If you touch the co-ordinate display for about half a second without moving your finger, a set of buttons will appear that allow you to set the format:
The supported formats are:
UTM and MGRS are related grid reference formats. The USNG format is essentially the same as MGRS. For more information, see their Wikipedia pages: UTM, MGRS and USNG.
The current map datum is shown to the left of the co-ordinates.
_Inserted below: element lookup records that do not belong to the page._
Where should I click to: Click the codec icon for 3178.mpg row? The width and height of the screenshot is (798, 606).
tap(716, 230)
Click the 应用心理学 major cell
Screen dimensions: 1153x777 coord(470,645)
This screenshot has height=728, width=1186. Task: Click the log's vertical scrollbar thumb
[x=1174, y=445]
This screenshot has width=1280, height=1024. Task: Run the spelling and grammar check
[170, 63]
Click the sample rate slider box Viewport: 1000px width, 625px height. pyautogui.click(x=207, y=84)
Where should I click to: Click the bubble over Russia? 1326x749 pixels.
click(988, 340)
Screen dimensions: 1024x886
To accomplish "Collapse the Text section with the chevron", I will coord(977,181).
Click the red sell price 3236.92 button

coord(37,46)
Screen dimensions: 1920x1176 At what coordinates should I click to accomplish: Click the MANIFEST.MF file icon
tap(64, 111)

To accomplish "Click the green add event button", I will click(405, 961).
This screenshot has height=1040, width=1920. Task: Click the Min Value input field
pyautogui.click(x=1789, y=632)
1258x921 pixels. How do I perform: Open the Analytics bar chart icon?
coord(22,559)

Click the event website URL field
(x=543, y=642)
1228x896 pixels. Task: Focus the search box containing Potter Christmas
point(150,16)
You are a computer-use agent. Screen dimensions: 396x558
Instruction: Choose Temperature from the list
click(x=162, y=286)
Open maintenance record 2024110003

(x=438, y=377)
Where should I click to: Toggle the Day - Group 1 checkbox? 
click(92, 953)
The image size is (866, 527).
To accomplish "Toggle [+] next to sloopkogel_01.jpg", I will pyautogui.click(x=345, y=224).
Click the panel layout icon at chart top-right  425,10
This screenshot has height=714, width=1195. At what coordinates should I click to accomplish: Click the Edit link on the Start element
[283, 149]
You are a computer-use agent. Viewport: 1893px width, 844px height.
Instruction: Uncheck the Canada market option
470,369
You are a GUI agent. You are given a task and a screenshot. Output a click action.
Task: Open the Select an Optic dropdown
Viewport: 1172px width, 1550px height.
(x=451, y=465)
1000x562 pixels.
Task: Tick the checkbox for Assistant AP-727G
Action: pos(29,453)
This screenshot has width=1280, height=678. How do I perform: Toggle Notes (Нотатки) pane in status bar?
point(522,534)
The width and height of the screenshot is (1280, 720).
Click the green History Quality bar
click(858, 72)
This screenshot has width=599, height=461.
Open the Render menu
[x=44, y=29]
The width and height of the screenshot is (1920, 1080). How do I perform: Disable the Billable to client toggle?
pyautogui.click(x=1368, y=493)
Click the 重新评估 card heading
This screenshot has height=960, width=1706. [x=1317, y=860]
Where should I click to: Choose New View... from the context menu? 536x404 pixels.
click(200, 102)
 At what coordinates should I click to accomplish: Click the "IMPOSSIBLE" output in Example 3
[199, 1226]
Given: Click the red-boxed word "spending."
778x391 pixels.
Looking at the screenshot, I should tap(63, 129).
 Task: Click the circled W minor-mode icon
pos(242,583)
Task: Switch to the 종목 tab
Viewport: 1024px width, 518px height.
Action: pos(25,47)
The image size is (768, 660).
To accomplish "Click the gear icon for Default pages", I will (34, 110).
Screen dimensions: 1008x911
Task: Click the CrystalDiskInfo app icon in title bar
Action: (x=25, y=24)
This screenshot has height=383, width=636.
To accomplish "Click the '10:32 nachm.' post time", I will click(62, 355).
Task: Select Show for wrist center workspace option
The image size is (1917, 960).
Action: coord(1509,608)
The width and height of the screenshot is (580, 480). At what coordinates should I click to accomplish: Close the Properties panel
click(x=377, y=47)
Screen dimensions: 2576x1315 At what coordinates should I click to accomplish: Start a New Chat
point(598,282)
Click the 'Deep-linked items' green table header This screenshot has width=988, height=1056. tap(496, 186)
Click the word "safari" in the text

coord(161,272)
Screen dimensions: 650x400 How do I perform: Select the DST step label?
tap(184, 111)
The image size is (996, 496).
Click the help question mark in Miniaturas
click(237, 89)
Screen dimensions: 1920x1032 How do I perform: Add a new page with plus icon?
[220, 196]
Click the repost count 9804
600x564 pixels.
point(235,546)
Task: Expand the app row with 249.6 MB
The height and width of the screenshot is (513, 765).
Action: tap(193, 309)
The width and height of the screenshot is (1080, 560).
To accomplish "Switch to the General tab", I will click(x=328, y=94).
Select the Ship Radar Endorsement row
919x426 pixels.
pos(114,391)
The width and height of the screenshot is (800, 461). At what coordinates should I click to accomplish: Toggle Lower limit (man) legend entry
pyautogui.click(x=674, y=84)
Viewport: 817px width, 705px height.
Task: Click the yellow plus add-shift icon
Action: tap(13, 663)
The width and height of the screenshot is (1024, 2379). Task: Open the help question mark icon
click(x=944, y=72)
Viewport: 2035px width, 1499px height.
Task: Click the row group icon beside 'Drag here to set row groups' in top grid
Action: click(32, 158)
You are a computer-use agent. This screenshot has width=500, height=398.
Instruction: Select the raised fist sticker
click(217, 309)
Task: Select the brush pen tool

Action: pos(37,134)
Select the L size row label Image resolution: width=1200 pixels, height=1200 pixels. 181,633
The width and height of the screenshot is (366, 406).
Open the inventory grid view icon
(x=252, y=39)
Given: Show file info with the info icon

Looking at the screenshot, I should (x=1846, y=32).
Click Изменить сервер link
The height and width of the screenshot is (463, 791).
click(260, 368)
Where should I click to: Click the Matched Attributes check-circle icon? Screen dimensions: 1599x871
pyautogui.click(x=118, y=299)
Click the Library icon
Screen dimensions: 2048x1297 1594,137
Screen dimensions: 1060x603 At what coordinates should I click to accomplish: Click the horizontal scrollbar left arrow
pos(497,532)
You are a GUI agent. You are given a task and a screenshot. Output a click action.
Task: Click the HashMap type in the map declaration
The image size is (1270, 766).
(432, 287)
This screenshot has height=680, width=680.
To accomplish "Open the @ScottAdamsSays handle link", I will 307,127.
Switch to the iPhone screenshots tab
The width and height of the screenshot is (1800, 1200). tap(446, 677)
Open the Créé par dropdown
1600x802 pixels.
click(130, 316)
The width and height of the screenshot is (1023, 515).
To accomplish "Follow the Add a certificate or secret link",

Two are available, NAD27 and WGS84. NAD83 is essentially the same as WGS84. To change datum, touch this display for about half a second without moving your finger:
After touching the co-ordinate display, a box is displayed below the format buttons into which you can type co-ordinates to go to:
The format that you enter need not be the same as the currently-displayed format; the app will try to understand what you type and show that location.
It's also possible to copy from and paste to this box, to share co-ordinates with other apps, emails, web pages etc.
On the topo screen, additional features are shown when you enable the co-ordinate display:
At the left hand side of the screen, a distance scale is shown:
(This isn't shown on the index map because its scale is not uniform.) You can change its units to either miles, feet or meters by touching it (at its left side) for about half a second; it will cycle through the different formats.
To the right of the co-ordinates display, an estimate of the altitude at the crosshairs is shown. This estimate is based on the data that is used to compute the hill shading effect and its resolution is limited. It will generally give reasonable values in flatter terrain but could be substantially wrong in more vertical terrain.
The units can be changed between feet and meters by touching the display for about half a second:
If you need accurate co-ordinates, checking the accuracy at the corners of the map is recommended:
Most maps show NAD27 co-ordinates (you can check this in the text that's normally at the bottom-left of the map). If you want to use WGS84 co-ordinates, there is normally a cross a short distance from the corner; check there instead:
Please report any maps you find that don't align properly.
When you mosaic maps together the accuracy of the co-ordinate display may decrease. In this case it's particularly important to check the corners of the maps.